Manga Review: Skull-Face Bookseller Honda-san 1

Skull-Face Bookseller Honda 1

Manga Review: Skull-Face Bookseller Honda-san 1 by Honda

Working retail can be a funny business, especially if you work in a popular bookstore. Or so claims Honda, the star and creator of this autobiographical manga. The “hon” in the name is written with the kanji (ideograph) for “book” but can also mean “bone”, so the artist depicts herself as a skeleton. Thus the title.

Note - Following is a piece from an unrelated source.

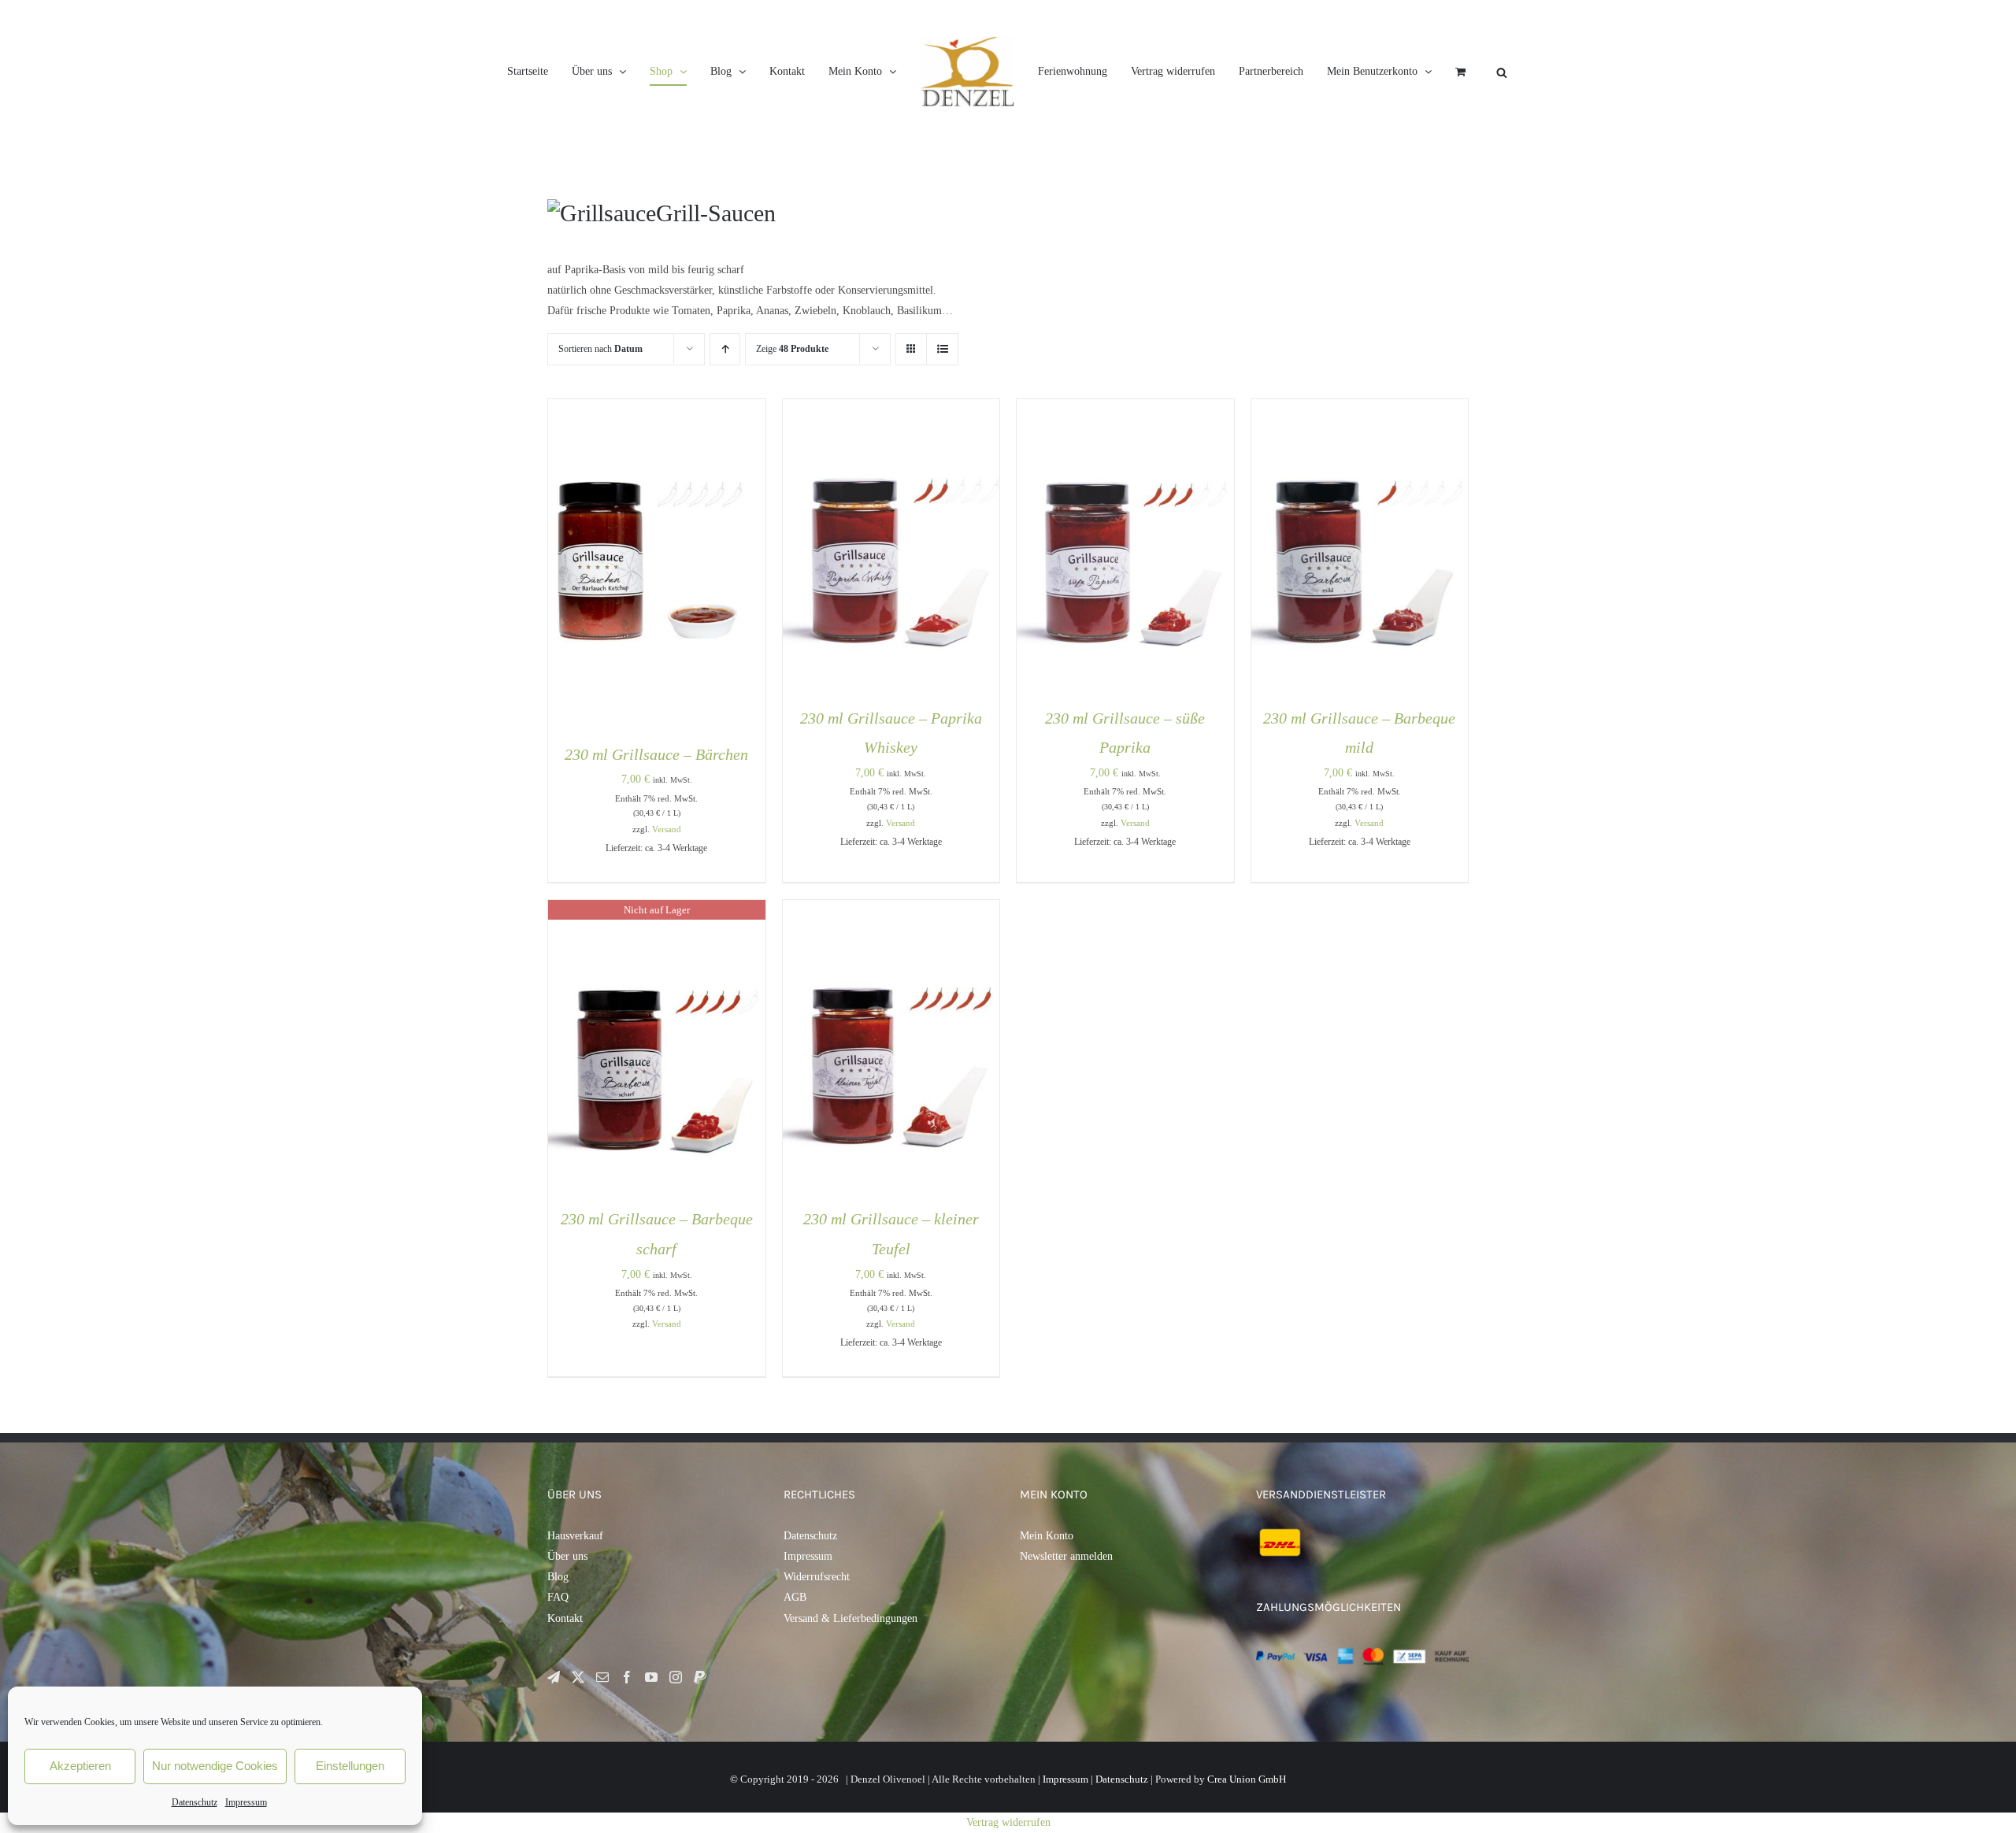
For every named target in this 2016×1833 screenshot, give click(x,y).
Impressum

Skull-Face Bookseller Honda 1

To protect the privacy of her co-workers, Honda depicts each of them wearing a distinctive mask that reflects some aspect of their personality. Customers, on the other hand, have faces (though as remembered by the author and probably not exact renderings.) This gives the mundane proceedings a surreal feel.

The OO Bookstore specializes in manga, which doesn’t quite match the social connotations of a comic book store in the United States. Amusingly, Honda’s specific job in the store is working with foreign comic books from places like America and Europe. It’s near an area that gets a lot of tourism, so foreigners looking for manga are frequent customers.

The stories in this volume cover topics from older folks trying to find obscure works their children want (and not fully aware of the content) through foreign women who are open and enthusiastic fans of BL comics (“boys’ love”), to over the top customer service training. Honda’s attempts to use her limited English and fear of difficult customers are recurring themes. As is her joy when a customer is pleased.

Honda dresses and acts in a gender-neutral fashion (and is a skeleton) so it’s easy to miss the specific references to her being a woman. (And in the animated version, Honda is given a male voice actor.)

As with many work-based manga, it goes into details of how the job is done and behind the scenes information about the manga sales industry. Unsurprisingly, it’s popular with bookstore workers.

Content note: Discussion of racy manga, with some relatively mild pictures of same.

Highly recommended to people who’ve worked retail and can sympathize with the bookstore workers.